Work instructions
Only the lines from the one containing "1869x1051 pixels. Task: Click" through the end of the records should be retyped, exactly and including both ends; pictures stay out.

Recorded data
"""
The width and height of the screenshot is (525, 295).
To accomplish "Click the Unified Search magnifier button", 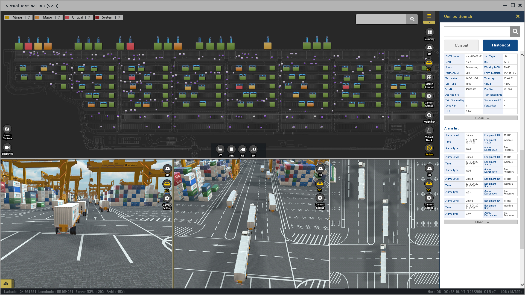I will (x=515, y=32).
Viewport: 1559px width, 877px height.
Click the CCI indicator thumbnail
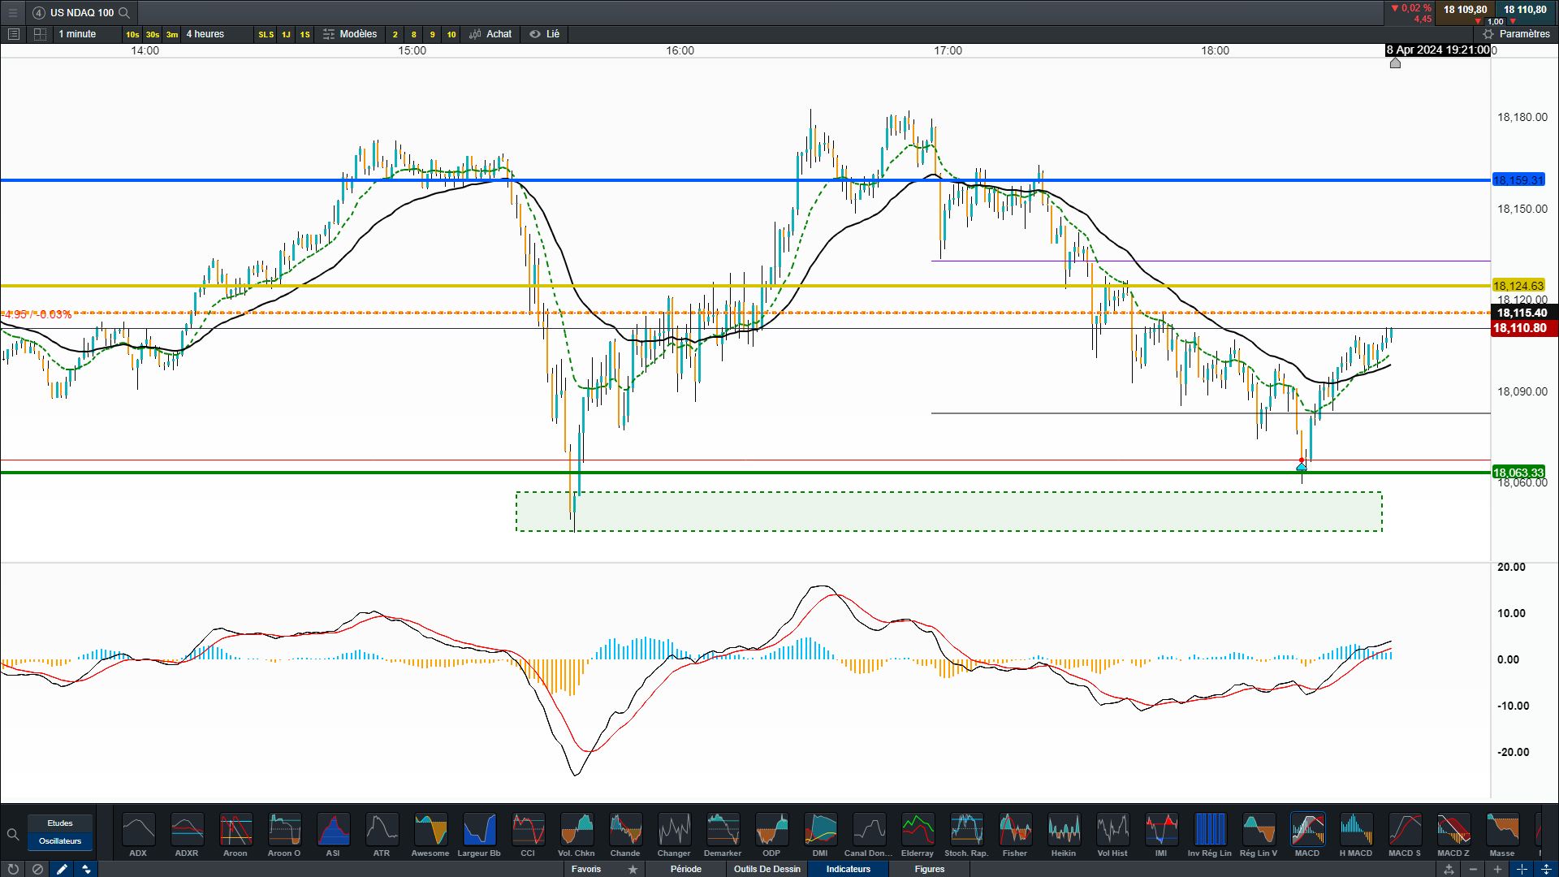click(x=528, y=831)
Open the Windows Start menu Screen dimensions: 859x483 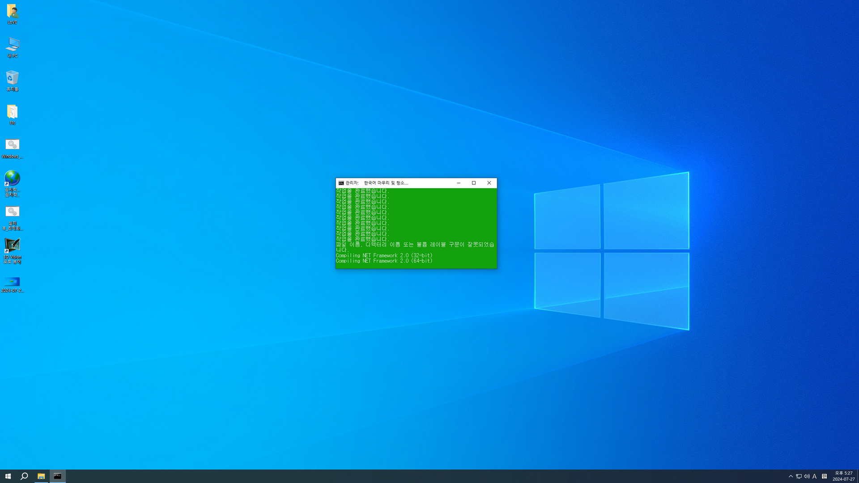[x=8, y=476]
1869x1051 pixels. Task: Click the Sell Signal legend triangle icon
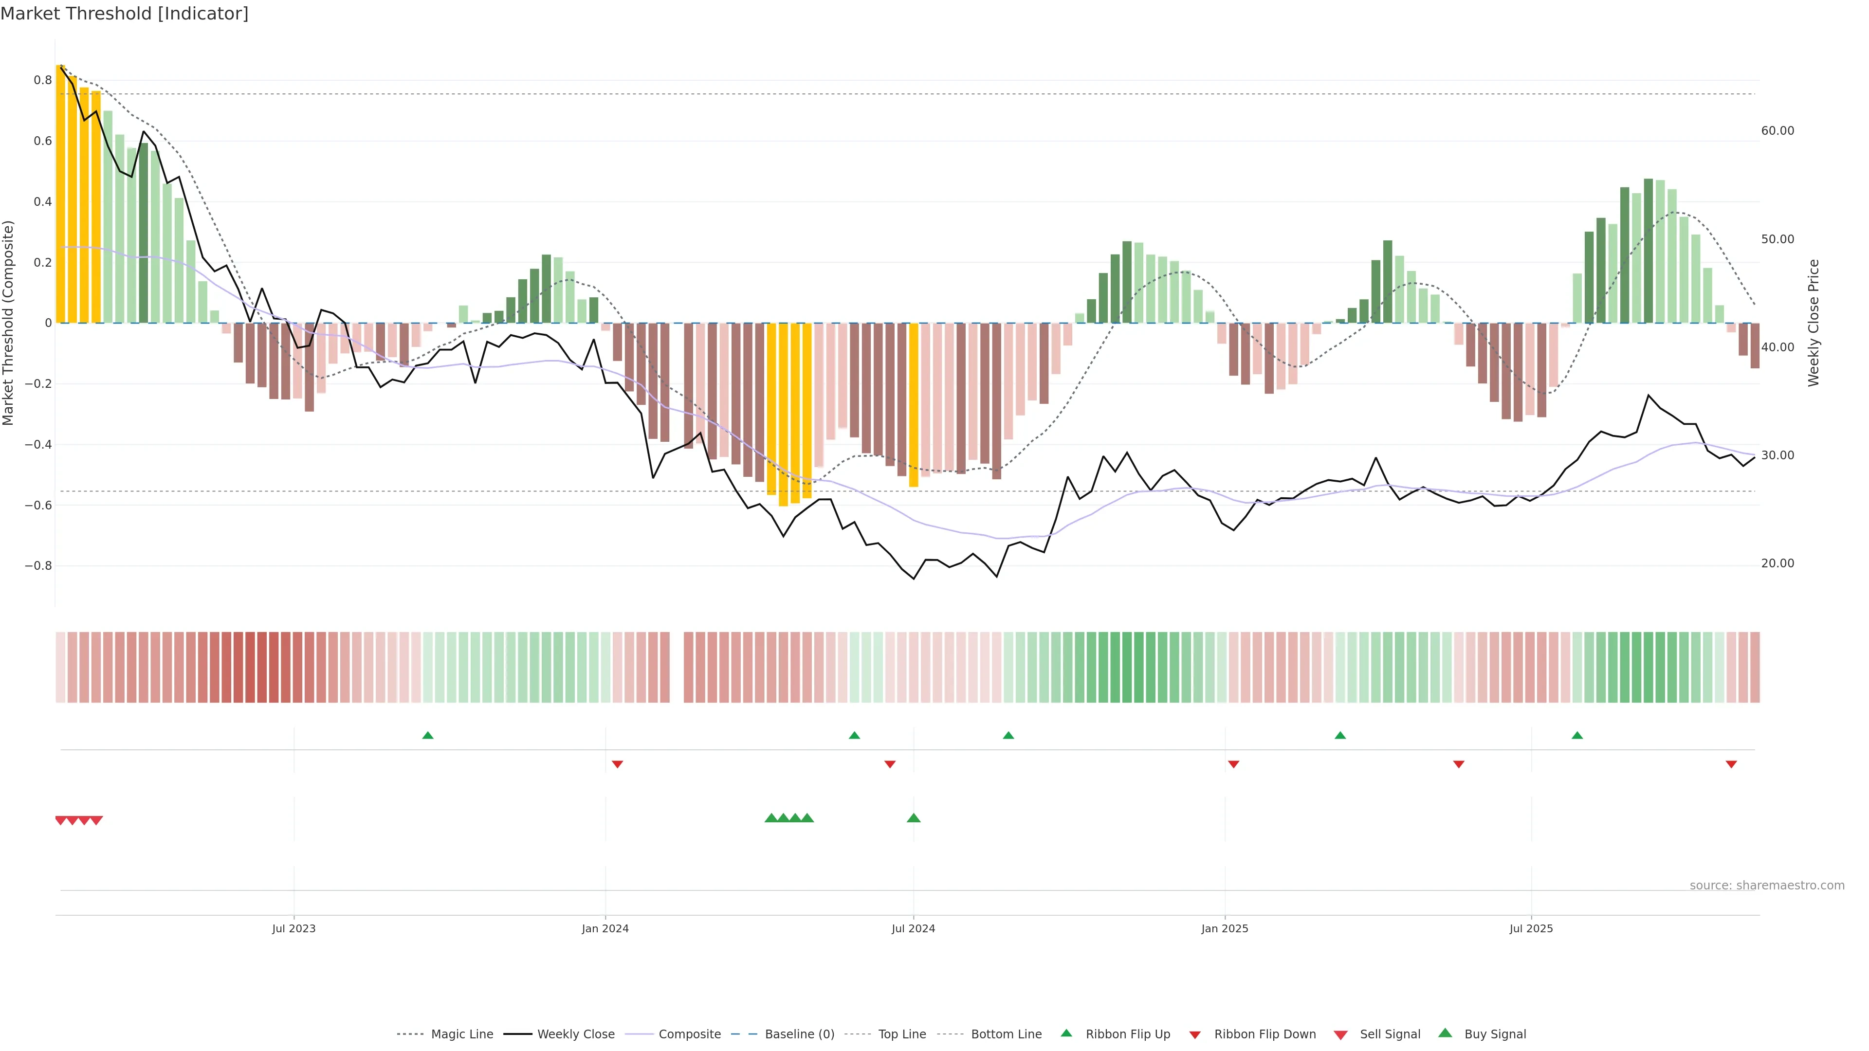(1341, 1035)
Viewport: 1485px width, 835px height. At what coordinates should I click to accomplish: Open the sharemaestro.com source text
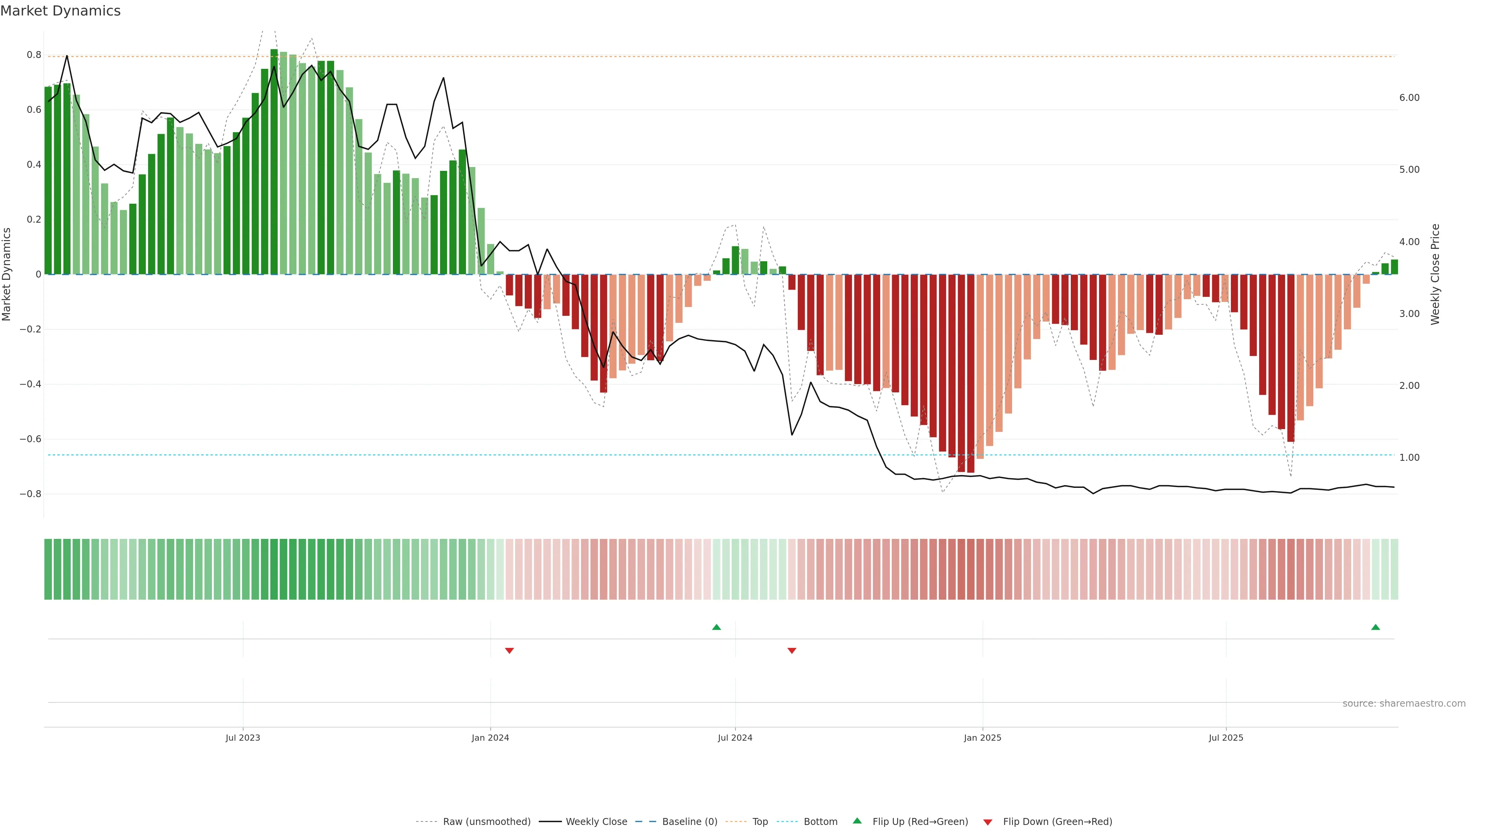point(1404,704)
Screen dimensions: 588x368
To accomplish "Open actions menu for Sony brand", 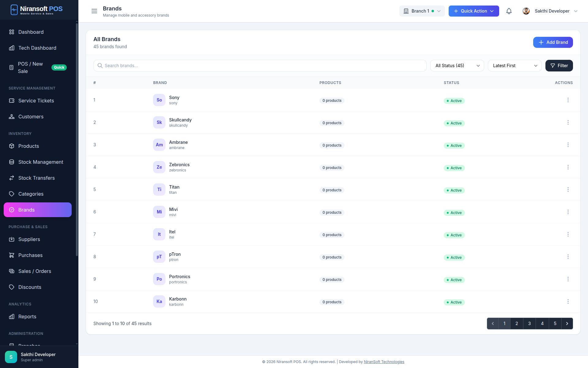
"""
Answer box
1869x1051 pixels. Task: Click the Sell Signal legend triangle icon
(1341, 1035)
Viewport: 1485px width, 835px height. At what coordinates should I click to accomplish: Open the sharemaestro.com source text
point(1404,704)
Screen dimensions: 588x368
To accomplish "Open actions menu for Sony brand", 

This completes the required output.